The way in which Columbus retrieved such a substantial amount of riches is considered very controversial and morally wrong. When Columbus first arrived, he was greeted by gracious Native Americans who offered him many gifts, some in the form of gold and silver, and some were also made of animal skins or bones, depending on the tribe and location of the tribe. Columbus decided to exploit such generosity and him and his like-minded companions decided to force individuals to pan for gold and harness other riches from the sacred environments where they lived.

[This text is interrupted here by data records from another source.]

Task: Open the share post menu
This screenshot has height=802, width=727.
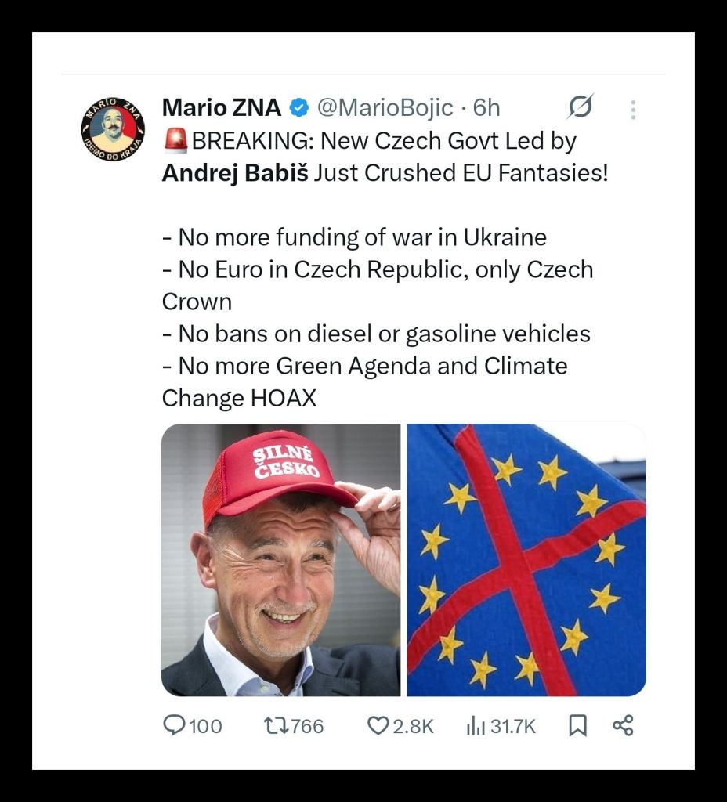Action: click(x=623, y=726)
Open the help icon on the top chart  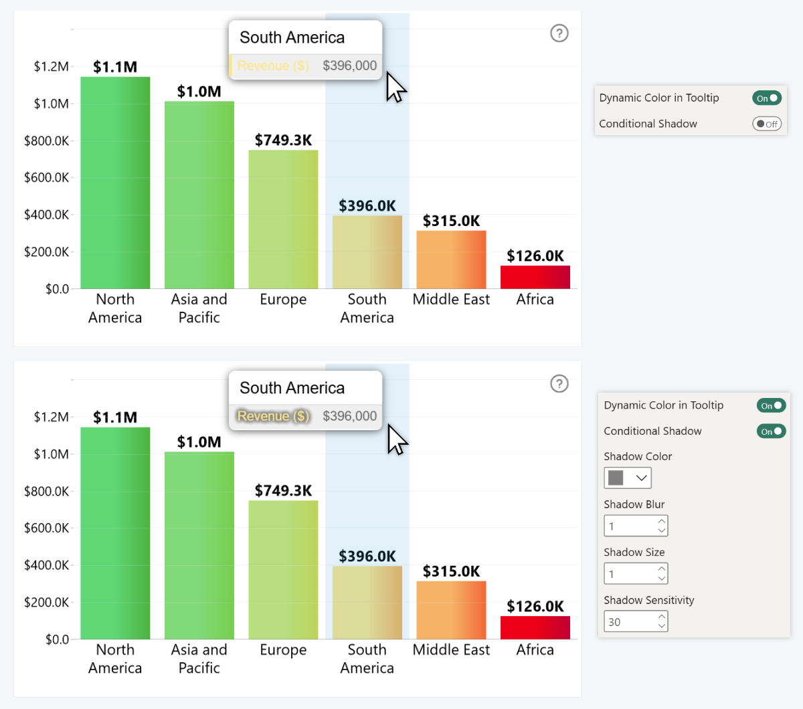[559, 33]
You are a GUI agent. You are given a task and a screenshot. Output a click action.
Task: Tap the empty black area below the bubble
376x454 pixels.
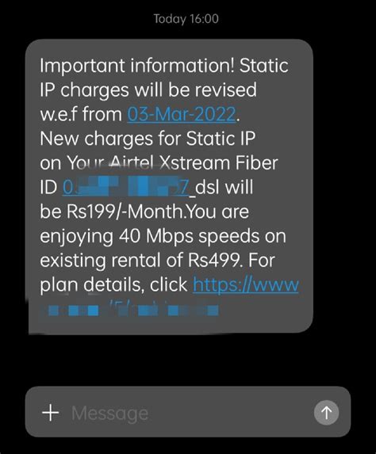click(x=188, y=361)
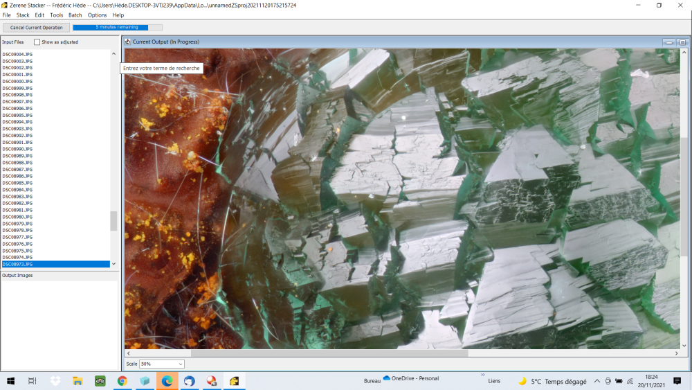Screen dimensions: 692x390
Task: Expand the Liens toolbar chevron
Action: click(x=482, y=375)
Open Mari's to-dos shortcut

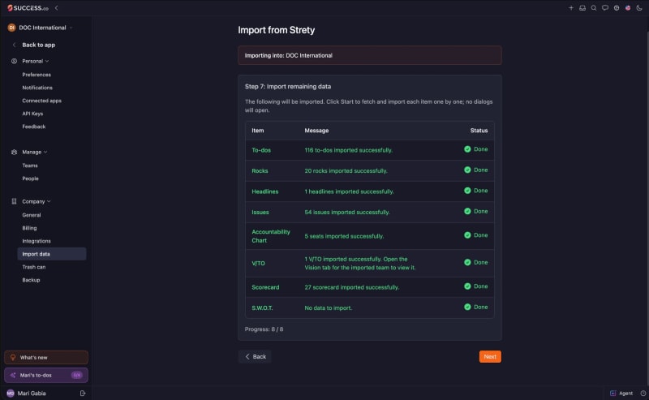(x=46, y=375)
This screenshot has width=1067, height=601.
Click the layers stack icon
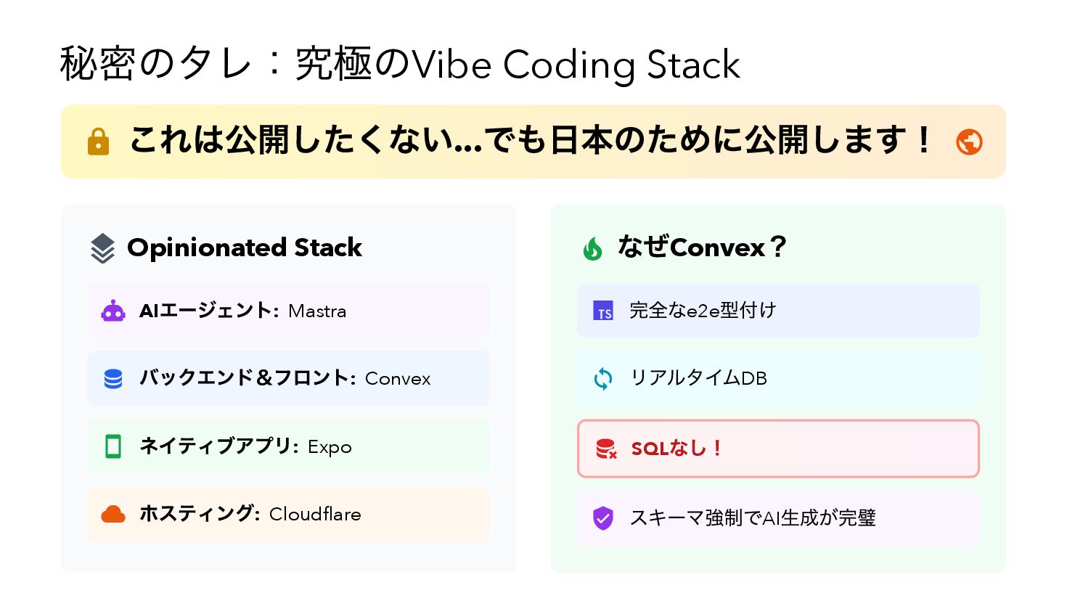point(102,248)
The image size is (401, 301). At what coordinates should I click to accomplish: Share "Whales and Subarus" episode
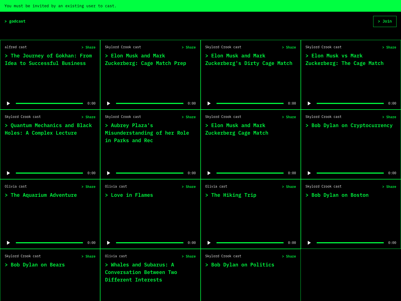(189, 256)
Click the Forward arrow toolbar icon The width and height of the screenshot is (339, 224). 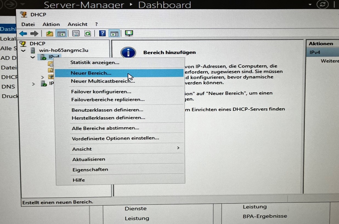point(34,34)
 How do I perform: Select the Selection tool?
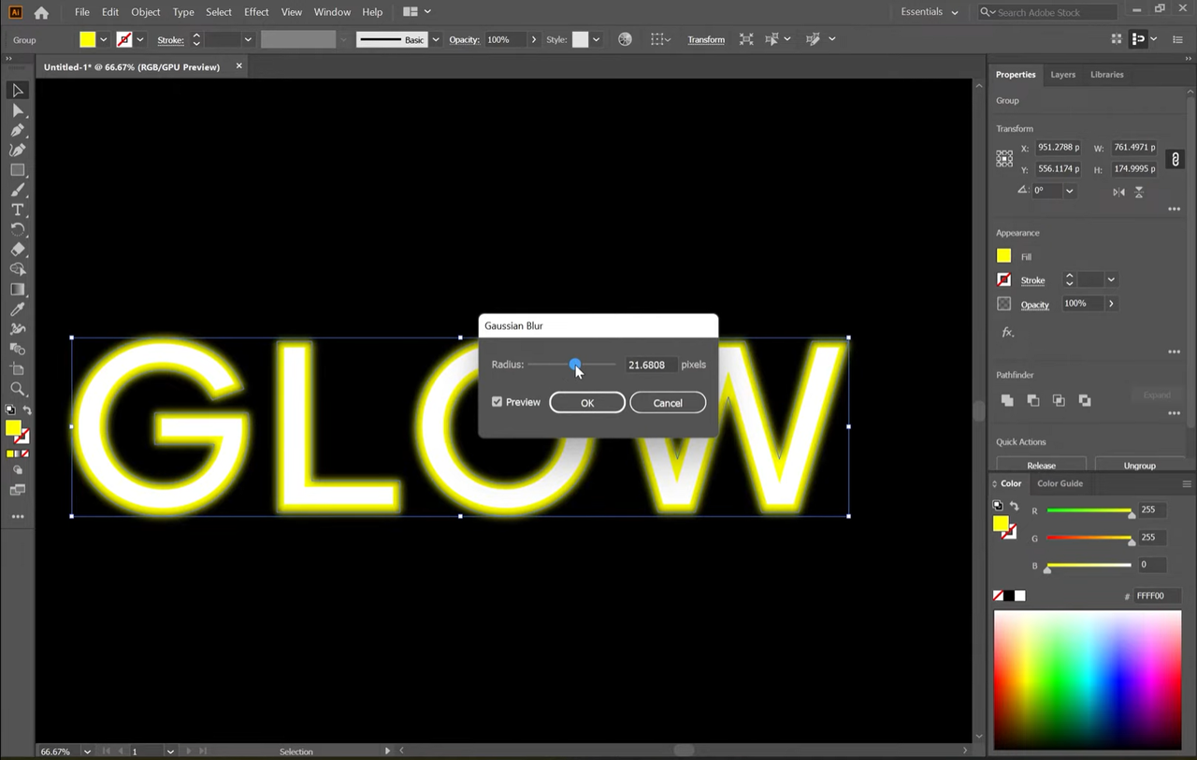coord(17,90)
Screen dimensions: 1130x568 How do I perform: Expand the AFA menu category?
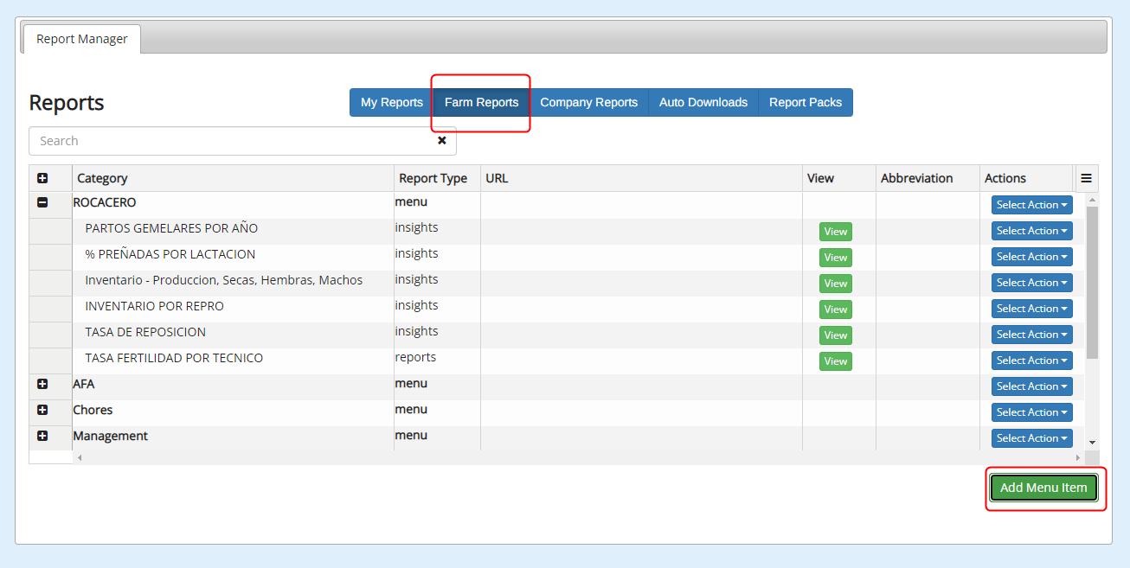coord(42,384)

Two contrasting viewpoints can be expressed and characterized by either the discovery of the foundation of America or the undeserved exploitation of almost defenseless Native Americans. In recent days, states that do not observe Columbus Day as a national holiday include South Dakota, Vermont, Alaska, Hawaii, New Mexico, and Maine. They have all replaced it with variations of “Indigenous People’s Day”. Many argue that without Columbus, the Americas wouldn’t have been discovered for a long time after, which could have meant a different way of life for everyone, whether that is in a detrimental fashion or not. Others argue that Columbus day is a piece of history that represents the mass murder of millions of Native Americans over the course of many years, and that it should not be celebrated. Of course, such decisions shall be subjective to the viewpoints and considerations of others.